Für die Nachwelt zahlte sich aus, dass sich die Oberdischinger Bauernfamilien dann und wann Zeit nahmen, beim Heu machen, Kartoffeln lesen mit Pferden oder Kuhfuhrwerk noch jemanden zu haben, der einen Fotoapparat zur Hand hatte. Die Ausstellungsmacher konnten zahlreiche Luftaufnahmen zu den Hofgeschichten platzieren, was das Augenmerk der Besucher zudem auf sich zog. So war auch die Luftaufnahme aus der Nachkriegszeit in der Ausstellung zu sehen, die Bombeneinschläge auf den Feldern rund um den Ort zeigt. Aus aktuellem Anlass passte ein Foto über das Hochwasser von 1955 in die Ausstellung. An der Ecke Kapellenberg/Bachstraße
waren die Anrainer des Dischinger Bachs besonders in Mitleidenschaft gezogen worden.
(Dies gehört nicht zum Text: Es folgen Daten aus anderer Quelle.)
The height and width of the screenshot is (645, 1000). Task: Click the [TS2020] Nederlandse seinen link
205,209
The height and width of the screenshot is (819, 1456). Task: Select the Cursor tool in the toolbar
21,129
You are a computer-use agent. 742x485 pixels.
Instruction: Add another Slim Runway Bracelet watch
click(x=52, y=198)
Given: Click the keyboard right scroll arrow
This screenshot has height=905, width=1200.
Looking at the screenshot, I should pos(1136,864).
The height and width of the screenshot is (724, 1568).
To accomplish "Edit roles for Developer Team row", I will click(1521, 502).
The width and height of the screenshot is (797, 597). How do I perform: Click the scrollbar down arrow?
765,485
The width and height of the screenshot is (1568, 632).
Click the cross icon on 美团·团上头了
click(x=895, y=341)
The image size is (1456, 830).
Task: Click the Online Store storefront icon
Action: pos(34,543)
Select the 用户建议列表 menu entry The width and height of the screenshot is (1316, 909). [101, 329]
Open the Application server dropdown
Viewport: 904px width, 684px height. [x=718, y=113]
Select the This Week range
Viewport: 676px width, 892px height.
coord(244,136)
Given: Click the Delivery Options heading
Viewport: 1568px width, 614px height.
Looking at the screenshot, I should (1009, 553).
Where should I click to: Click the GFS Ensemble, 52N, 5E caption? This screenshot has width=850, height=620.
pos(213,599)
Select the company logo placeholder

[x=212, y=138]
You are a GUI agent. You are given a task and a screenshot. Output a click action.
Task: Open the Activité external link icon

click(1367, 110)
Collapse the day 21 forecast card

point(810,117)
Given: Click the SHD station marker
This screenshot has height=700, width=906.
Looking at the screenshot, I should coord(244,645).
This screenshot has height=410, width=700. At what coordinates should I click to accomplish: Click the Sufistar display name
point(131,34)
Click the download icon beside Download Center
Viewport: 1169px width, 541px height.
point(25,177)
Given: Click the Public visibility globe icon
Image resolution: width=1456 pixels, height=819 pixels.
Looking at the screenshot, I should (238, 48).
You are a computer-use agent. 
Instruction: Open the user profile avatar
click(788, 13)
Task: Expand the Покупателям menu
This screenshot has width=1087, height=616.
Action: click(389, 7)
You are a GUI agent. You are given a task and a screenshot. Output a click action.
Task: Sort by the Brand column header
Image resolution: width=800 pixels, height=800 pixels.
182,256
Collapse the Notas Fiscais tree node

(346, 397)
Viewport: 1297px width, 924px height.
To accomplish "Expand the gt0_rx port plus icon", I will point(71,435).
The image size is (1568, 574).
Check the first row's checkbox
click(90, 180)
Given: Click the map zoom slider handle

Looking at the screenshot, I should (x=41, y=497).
Der Museumsvereinsvorsitzende Werner Kreitmeier stand für Nachfragen zur Verfügung. Wofür die Bezeichnung Seldner stehe, wollte ein Ausstellungsgast wissen. Es ist ein veraltetes Wort für Kleinbauer. Persönliche Erzählungen, die in den Familien weitergegeben wurden, flossen in die Ausstellung ein, etwa zum Hof, der während des Dienstes des Hofinhabers im ersten Weltkrieg bei Weiterführung durch die Ehefrau schuldenfrei geworden sei. Aus dem Zweiten Weltkrieg wurde eine Nachricht ausgestellt, die einem Hofinhaber zum Tod seines Sohnes geschickt wurde, der „als Funker bei einer vorne eingesetzten Kompanie“war. Die Mitteilung beginnt mit folgendem Satz: „Im Gefecht 2 1/2 km ostwärts Iwanowka (26 km südlich Krementschug) am 22.11.43 fiel ihr Sohn Stefan im Kampf um die Freiheit Großdeutschlands in soldatischer Pflichterfüllung, getreu seinem Fahneneide für Führer, Volk und Vaterland.“
Bis ins Jahr 1500 reichten einige Informationen
in der Ausstellung zurück, was nicht nur für die Nachkommen, sondern für die Allgemeinheit sehr wertvoll sein mag. Werner Kreitmeier nimmt sich vor, die Haus- und Hofgeschichten baldmöglichst als Buch herauszubringen. Bis es so weit ist, wird aber noch einige Zeit vergehen müssen. Denn Kreitmeier will zuerst noch erkunden, wie sozusagen die Heiratspolitik in Oberdischingen war, welche Bauernfamilien verwandtschaftlich verbunden waren, wer über die Jahrzehnte und Jahrhunderte auf welchen Hof einheiratete. Allerdings wird diese Arbeit dem Heimat- und Hobbyhistoriker seit Neuestem erheblich erschwert. Die Grundbücher werden bekanntlich zentral in Kornwestheim gelagert. Und auch die Kirchenbücher sind neuerdings nur noch zentral in Rottenburg einsehbar. Kopien müssen fast fürstlich bezahlt werden, während das Abschreiben von Daten viel Zeit in Anspruch nimmt. Man darf gespannt sein, wie schnell Werner Kreitmeier mit Unterstützern aus dem Museumsverein die vorgenommene Fleißarbeit bewältigen kann.